A project margin is not something you observe at handover. It is decided every week, through the hours logged, the materials delivered and the statements issued. When a French construction owner waits until year-end close to discover the real profitability of their jobs, it is already too late to react. This article deals with in-progress project control: tracking the gap between budgeted and actual, calculating a reliable percentage-of-completion margin, and anticipating the cash-flow lags specific to works contracts.
We do not cover here the general accounting mechanics of the construction sector, addressed in our guide to BTP accounting. The angle is operational: turning your site data into management decisions.

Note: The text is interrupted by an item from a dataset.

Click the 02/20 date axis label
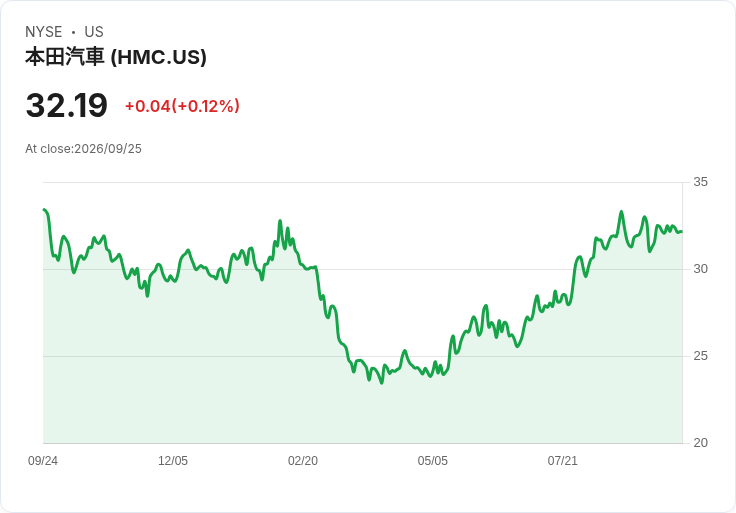This screenshot has height=513, width=736. (303, 461)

Why the budgeted margin is never the actual margin#
The quote freezes an assumption: a volume of hours, a purchase price for materials, a subcontracting rate, a duration. The project, however, is alive. Bad weather adds days, a client change order shifts the schedule, a supplier revises its prices, a crew under-logs or over-logs hours. The gap between expected and actual margin builds up day after day, often without any warning signal.

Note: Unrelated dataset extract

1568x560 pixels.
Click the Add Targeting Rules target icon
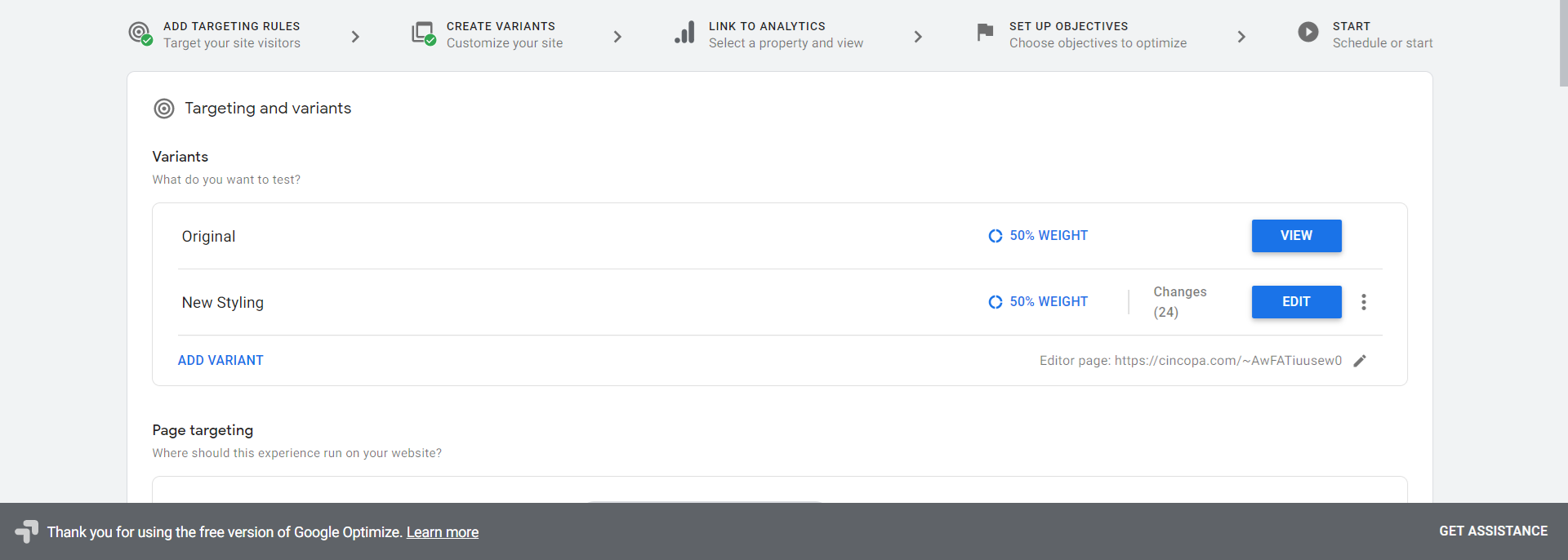click(140, 33)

In construction files, the most frequent sticking point is not the margin calculation itself, but the absence of an up-to-date benchmark. The owner knows their invoiced turnover, rarely their cost incurred in real time. As a result, the drift is observed on the final invoice, when the lever for action has already disappeared.

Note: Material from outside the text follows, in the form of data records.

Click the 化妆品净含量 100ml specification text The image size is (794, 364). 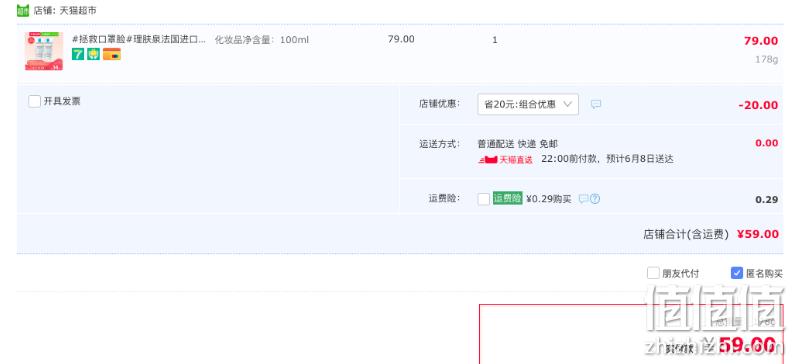point(261,40)
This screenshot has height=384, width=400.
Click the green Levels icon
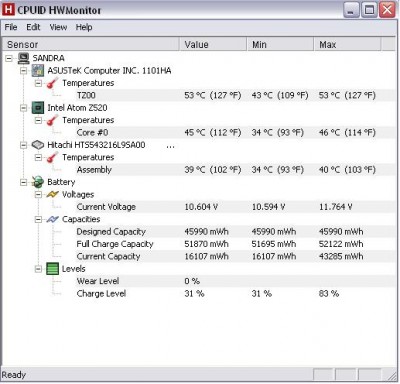point(52,269)
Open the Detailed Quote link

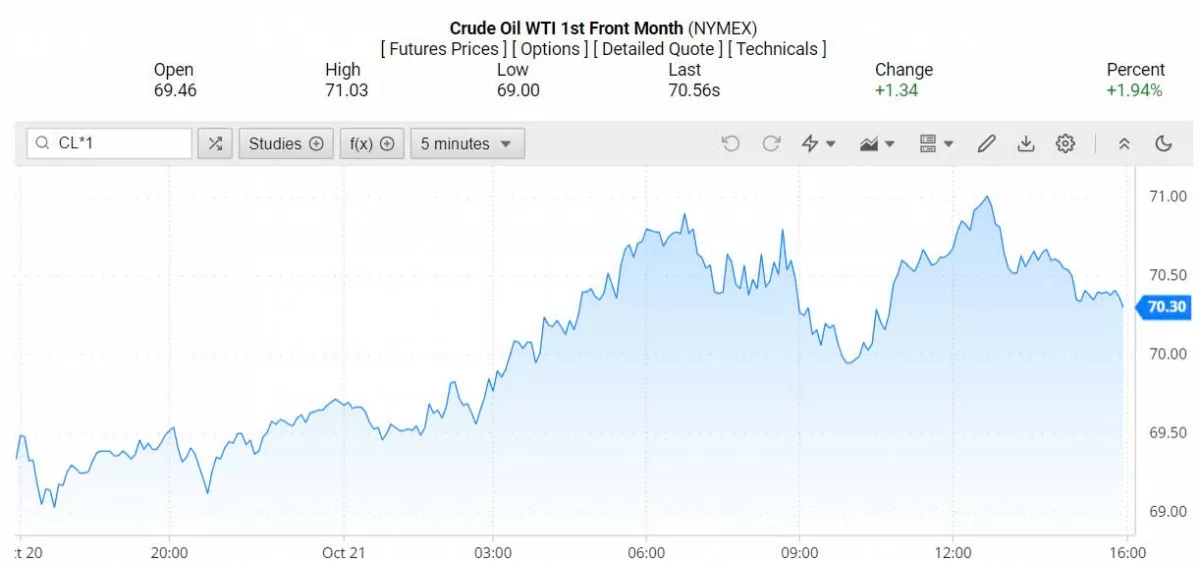[x=657, y=49]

Three margins not to confuse#
| Margin | Definition | When | Use |
|---|---|---|---|
| Budgeted margin | Theoretical margin set in the signed quote | At signing | Control benchmark |
| Percentage-of-completion margin | Margin recalculated from the actual cost completion rate | Continuously | Alert and arbitrage |
| Actual margin | Final margin at handover, all costs known | At project close | Job review |
Useful control sits on the middle line. The budgeted margin is a target, the actual margin is a fact; only the percentage-of-completion margin lets you correct while the project is still running.
What is the percentage-of-completion margin#
The percentage-of-completion method consists of recognising the turnover and profit of a project at the pace of its execution, rather than at delivery. The completion percentage is most often measured by the ratio between costs incurred to date and the total cost estimated at completion.
In practice, you constantly compare two figures: where the actual costs stand against the revised total budget, and where the invoiced turnover stands against the contract price. The gap between these two paces reveals both profitability and the cash position.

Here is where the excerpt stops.